_WHAT YOU SHOULD DO_.
Pick up the piece on St George and the Tarot after its last line and carry it on from there.

_PAGE EXCERPT_.
- Opening Delimiter -
Tarot As A Story Telling Tool: St George

St. George and the Dragon by Briton Reviere.
St. George and the Dragon by Briton Reviere. (Photo credit: Wikipedia)

In honour of St George’s day, I’ll try the Tarot out as an interviewing tool,  as a Translator across Time and Truth.  St George’s Day, April 23rd, is also thought to be the anniversary of the death of William Shakespeare.

The Tarot tells no lies, but it stands to reason, factually speaking, there can be no getting at ‘the truth’ of St George. A legend may contain grains of fact, while representing the poetic truth of an amalgam of people or myths. As the poet, Kathleen Raine  expressed it, ‘Myth is the Truth of Fact, not Fact the Truth of Myth.’ 

What some call fantastical, or lies, even damned lies, if they don’t apprehend poetic truth, for others is just taking a possibility for a walk, an interesting exercise with judgement in abeyance. Let’s suspend judgement just for a moment, as we enter the Tarot’s Imaginarium.

raphaels george and the dragon circa1505 Public Domain

Raphael: St George and the Dragon: Public Domain

That poor dragon. Call the RSPCA. Well, that’s another way of looking at it, by way of a change.

George, if I may, if you can hear me, what can you tell us about yourself?
- Closing Delimiter -
_Saved data entries_.
- Opening Delimiter -
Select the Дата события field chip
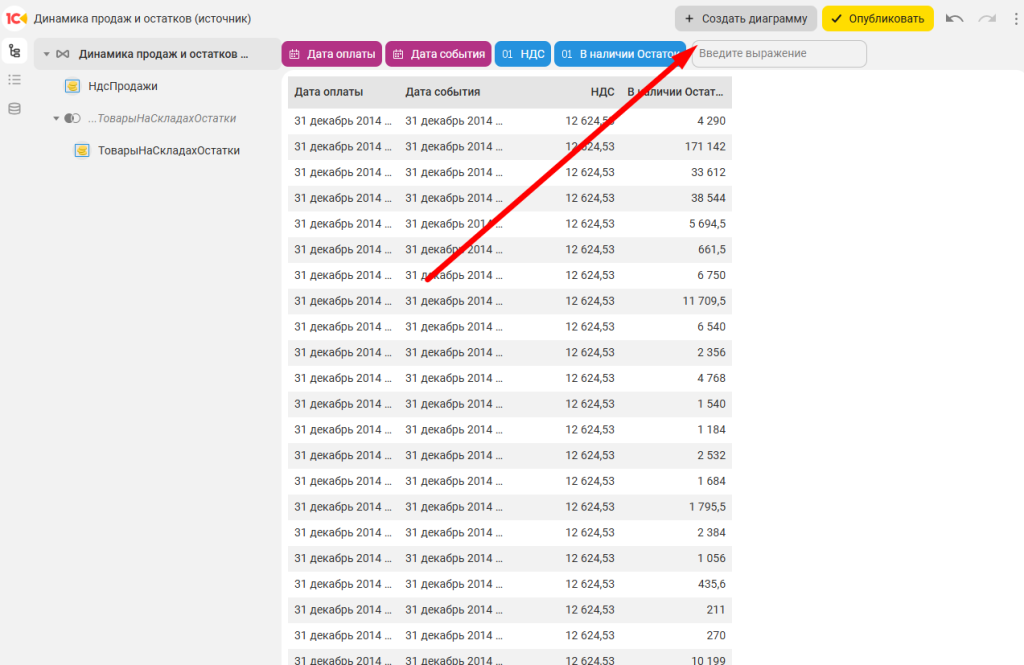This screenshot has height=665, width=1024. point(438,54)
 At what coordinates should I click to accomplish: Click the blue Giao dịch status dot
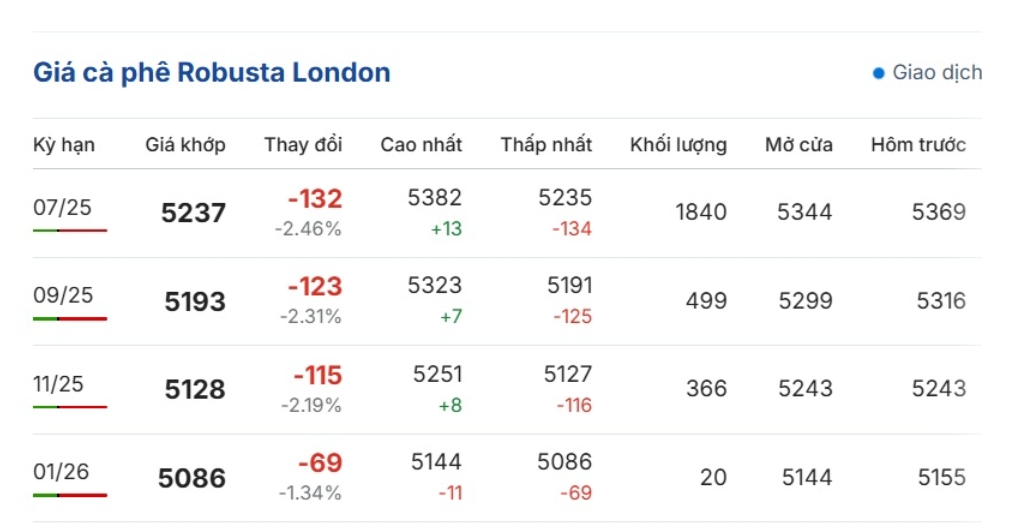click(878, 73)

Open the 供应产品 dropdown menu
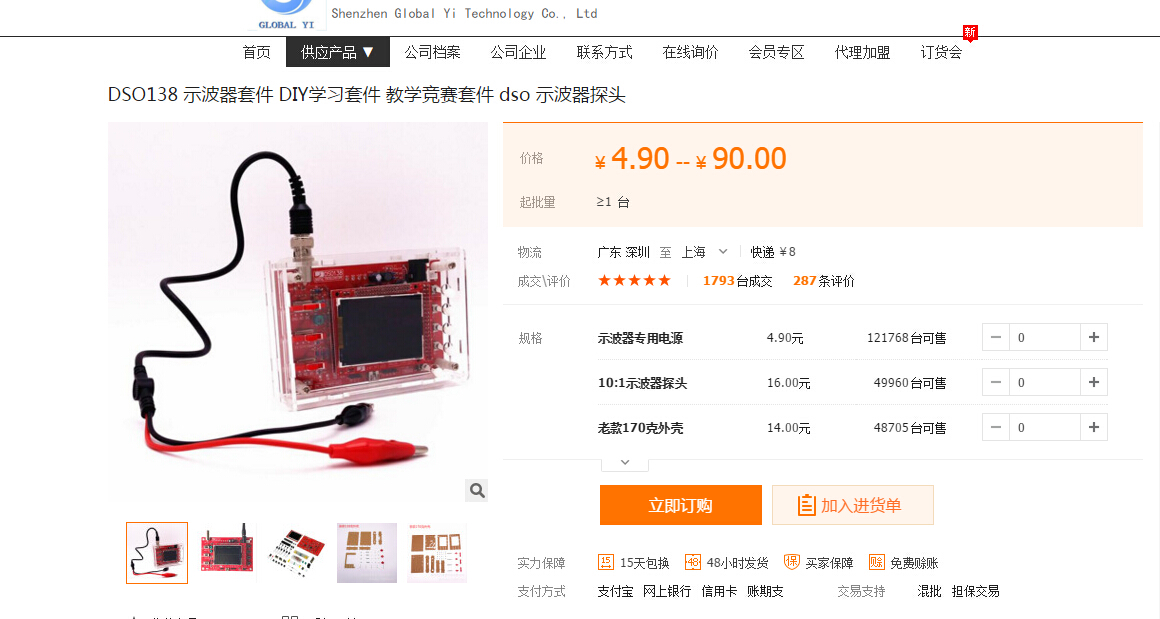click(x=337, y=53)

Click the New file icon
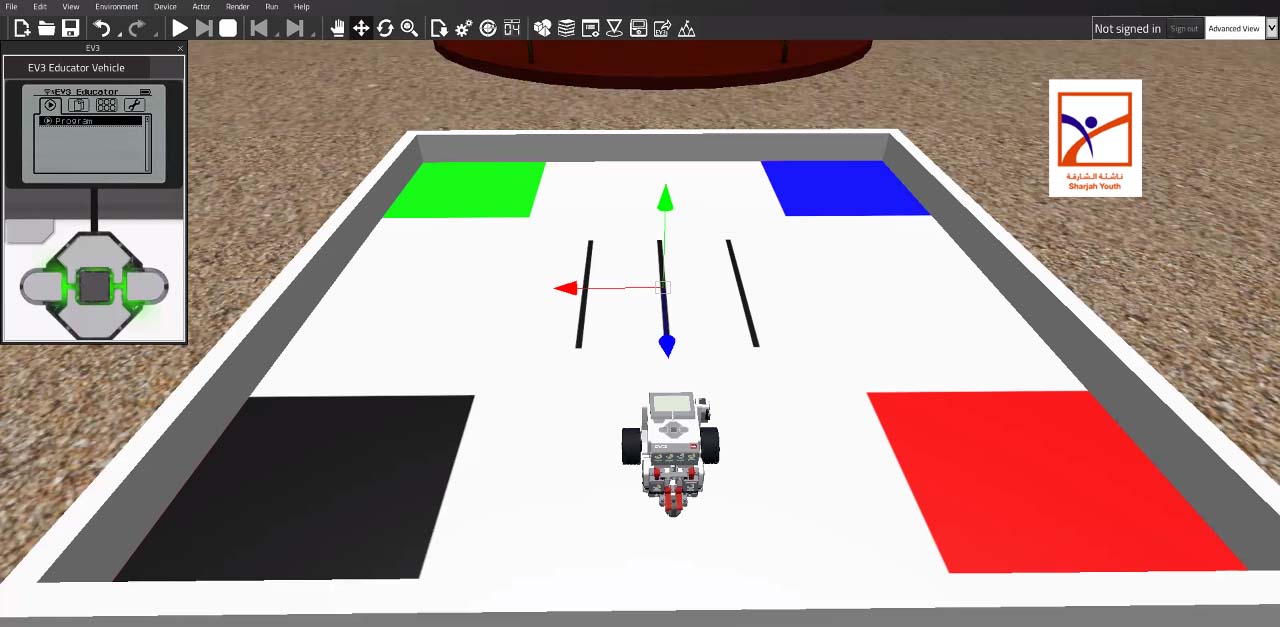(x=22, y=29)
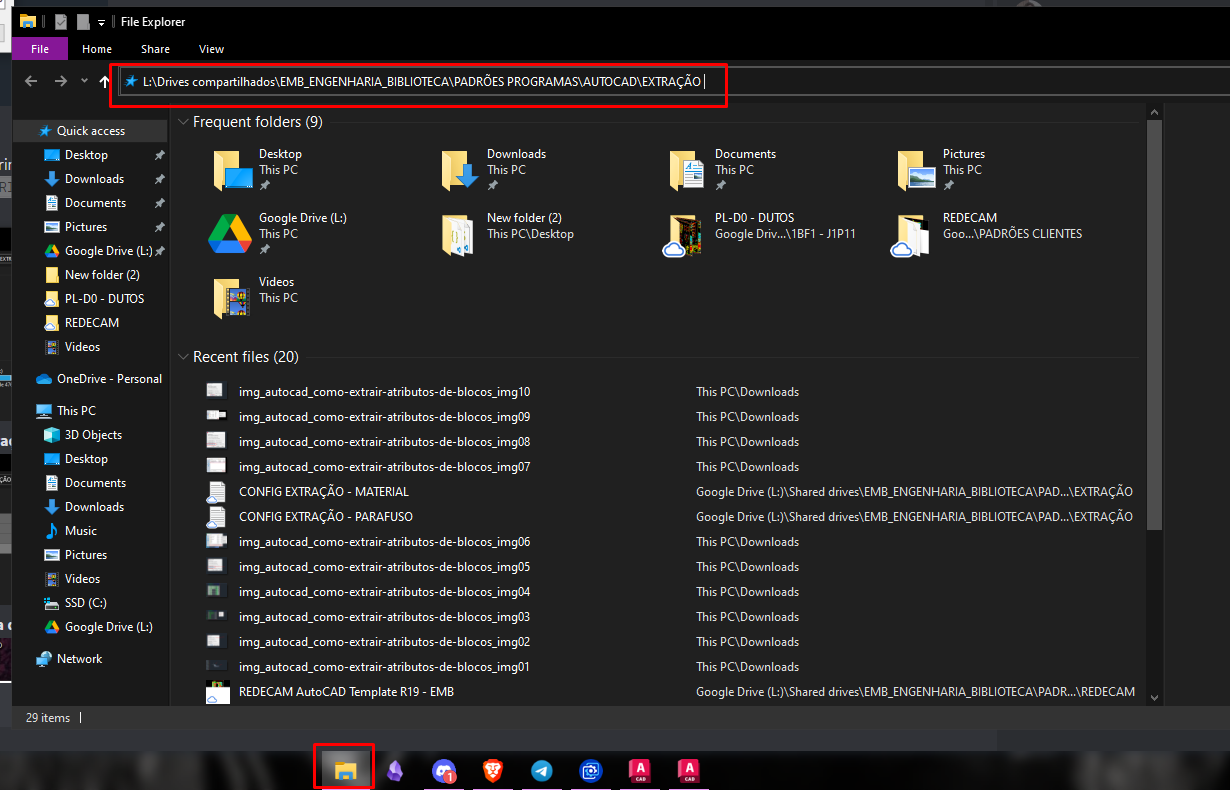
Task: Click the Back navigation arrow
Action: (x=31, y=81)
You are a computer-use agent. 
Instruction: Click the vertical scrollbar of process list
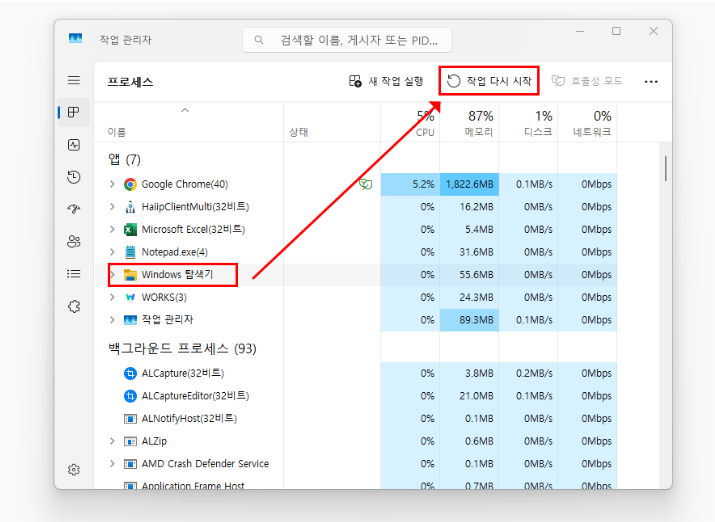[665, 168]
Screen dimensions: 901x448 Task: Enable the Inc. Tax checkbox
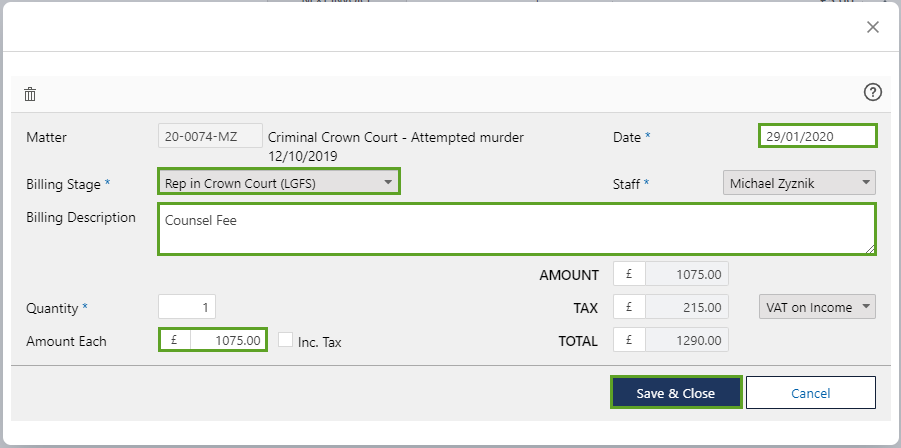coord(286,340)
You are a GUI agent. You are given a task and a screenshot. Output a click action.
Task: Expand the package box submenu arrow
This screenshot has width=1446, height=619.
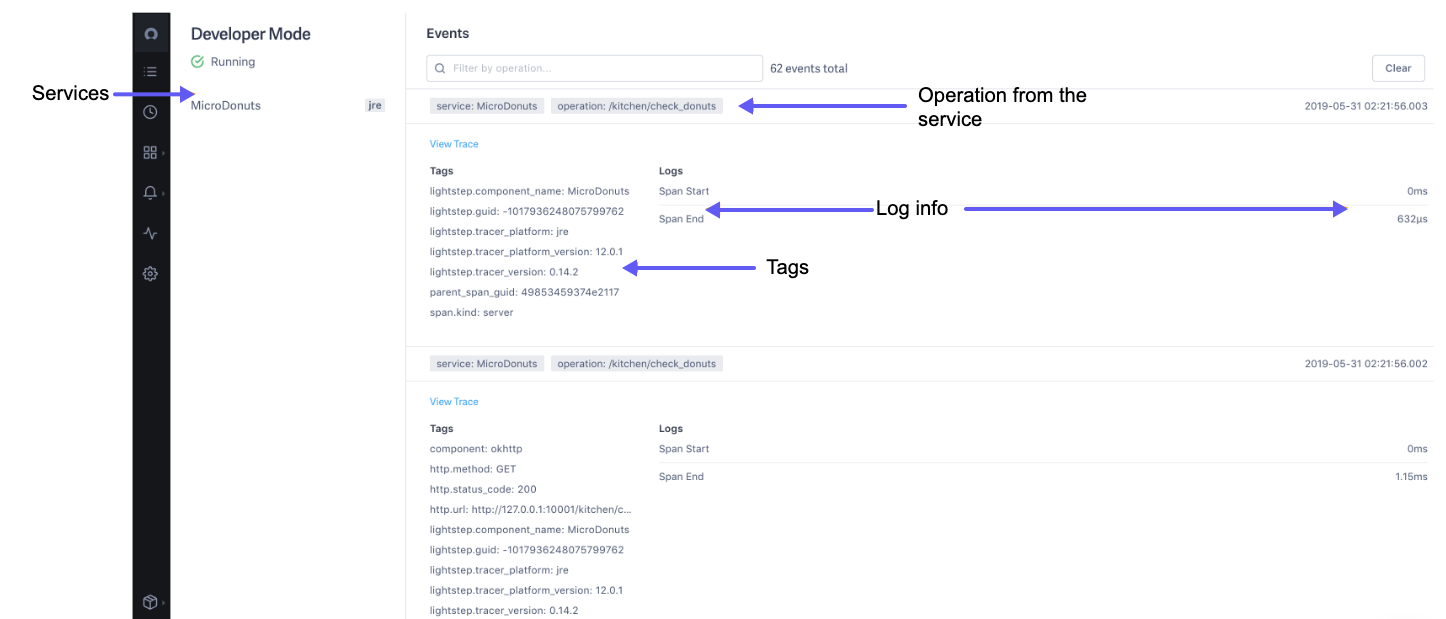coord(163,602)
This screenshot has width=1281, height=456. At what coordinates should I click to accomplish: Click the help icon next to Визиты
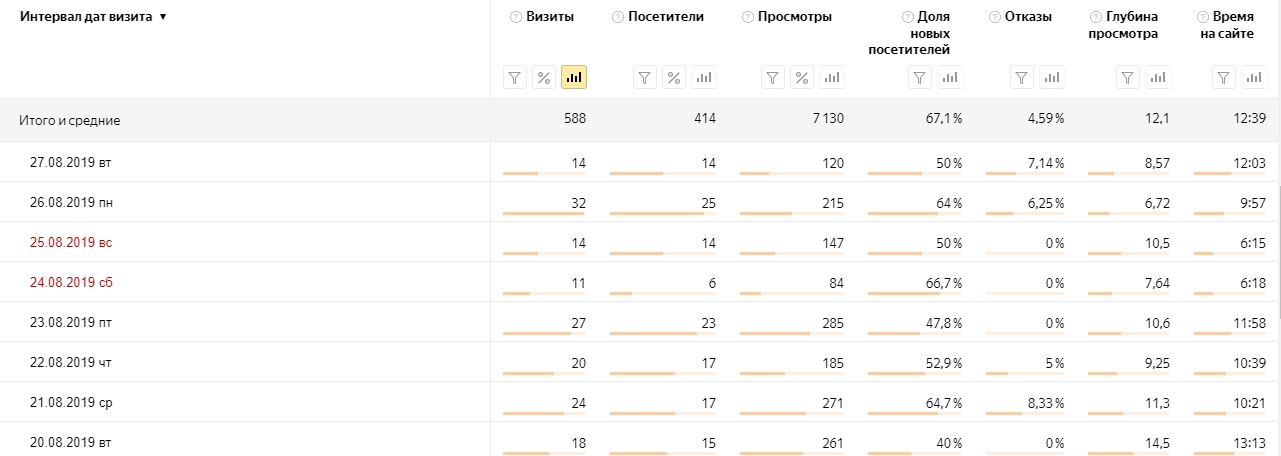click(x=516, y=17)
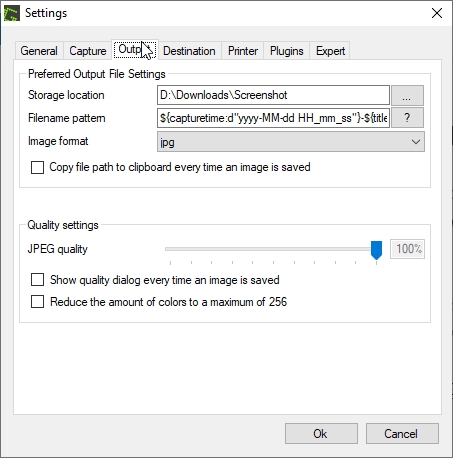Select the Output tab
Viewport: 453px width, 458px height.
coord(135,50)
- Closing Delimiter -
_TASK ANSWER_.
The Six of Swords Rx:

I am the other side of The River. I hear you only faintly, your words are not my language, and yet I understand you. There must be a translator somewhere. I have forgotten many things, but I remember I was a traveller. I made long journeys over the sea as well as by land.  When I was small I’d go looking for frogs amongst the bullrushes in the pebbled stream, near where I lived. It was good luck to find a frog.

I didn’t read as well as my father wished, I had some letters, taught me by an old Persian with scarred legs – I didn’t know how he’d got those. He knew about numbers and about the stars. Sometimes he would let me sit by him, and  show me maps of the sky.

You’re reputed to have killed a dragon. What can you tell us about that?
The Queen of Cups/Ace Pentacles Rx.

There was something once, but I wouldn’t call it a dragon. It was a water-drake, a filthy great eel, attacking fishermen, robbing nets some place I stopped off, they saw I was a military man and they offered  coin and a night’s lodgings if I would help them hunt and kill it, and they were in difficulties, so I did.

What about the rescued princess?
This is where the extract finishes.